Daniel Caldwell, a 51-year-old Marine Corps veteran, delivered a tearful apology in court to the officers he sprayed, expressing remorse for his actions that day and pleading with U.S. District Judge Colleen Kollar-Kotelly for mercy.
But Kollar-Kotelly repeatedly described Caldwell as an “insurrectionist” and noted that his deployment of chemical spray at officers created such an intense cloud that it nearly broke the depleted police line by itself. Though no officers directly attributed their injuries that day to Caldwell’s actions, Kollar-Kotelly said his actions undoubtedly contributed to their physical and psychological trauma.
“You’re entitled to your political views but not to an insurrection," the judge said. “You were an insurrectionist.”
Caldwell has remained in pretrial custody since Feb. 10, 2021 — 721 days, he noted — and was one of the earliest charged with a direct assault on police that day.
But Caldwell’s hearing was most notable for the extensive expression of remorse, delivered almost entirely through tears, to a nearly empty courtroom.
“I must face my actions head on,” he said, before delivering a voluminous apology to the officers he attacked. “I hope that you and our country never have to face another day like January 6th.”
Caldwell said he spent the days immediately after the attack rationalizing what he did and looking for validation from family, friends and his attorney. He said he now looks back at his actions and “it literally floors me.”
He described himself as “ashamed” and “embarrassed” about his conduct and described efforts to better himself while in custody, reading self-help books and reflecting on how he became a catalyst of violence that day.
“I clearly let my emotions take control,” he said. “Being a Marine, I should have known better. … I wish I could take it back, but I can’t.”
As his sister, one of his daughters and her husband looked on, Caldwell lamented that he’d likely miss the birth of his first grandchild while incarcerated and was unable to repair a “broken relationship” with his biological mother, who passed away while he was in pretrial incarceration. He expressed regret that he’d miss his middle child’s military deployment and would be unable to be there for his aging father, who is battling cancer. His youngest son told family members that he felt like his “dad died,” Caldwell recalled. Caldwell’s wife, now the sole provider for the household, was struggling to get by.
“Knowing their pain is crushing my heart,” Caldwell said. “I have paid a high price, and I accept that I still have to pay more.”
Kollar-Kotelly said she appreciated his statement of apology to the officers, but as a Marine, he should have directed his apology to the whole country.
She described in detail his attack on officers, noting that one officer who he sprayed began to “vomit uncontrollably.” The air was so thick with chemicals that it wasn’t clear whether the officers he hit were injured by him directly or by a combination of factors.
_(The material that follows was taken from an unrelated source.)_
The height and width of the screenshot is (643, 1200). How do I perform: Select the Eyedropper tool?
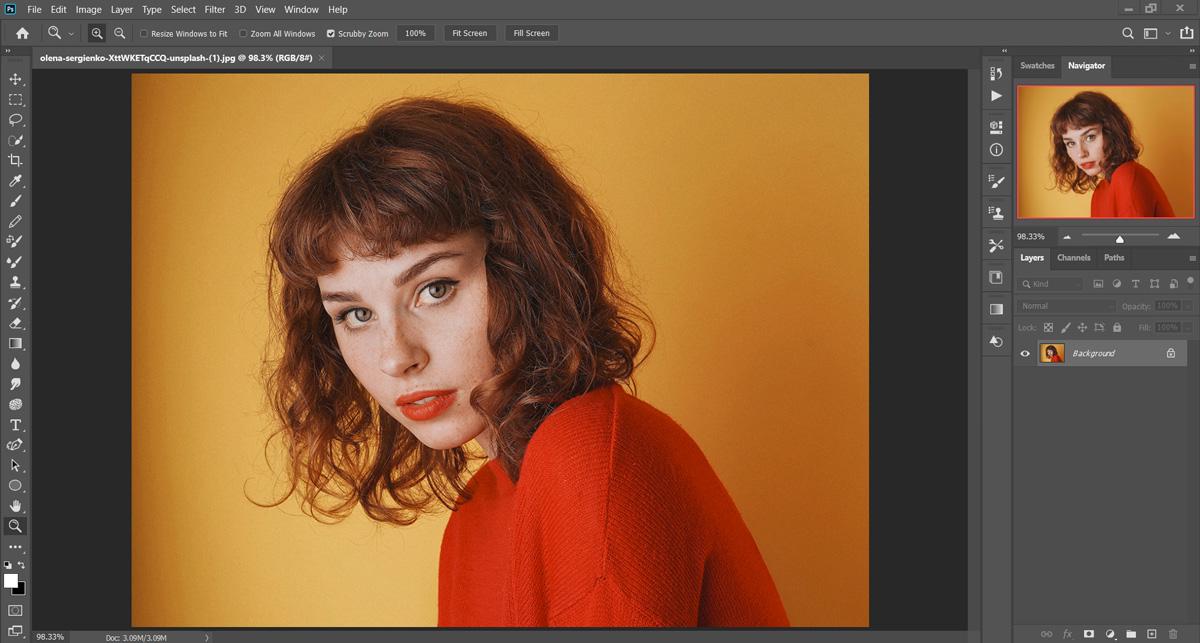click(15, 181)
No victims delivered statements to the court ahead of sentencing.
Kollar-Kotelly also put his involvement in the broader Jan. 6 attack in the context of previous challenges to the United States government. She said it was crucial for her sentence to “fortify against the revolutionary fervor that you and others felt on Jan. 6 and may still feel today.”
“Insurrection is not,” she said, “and cannot ever be warranted.”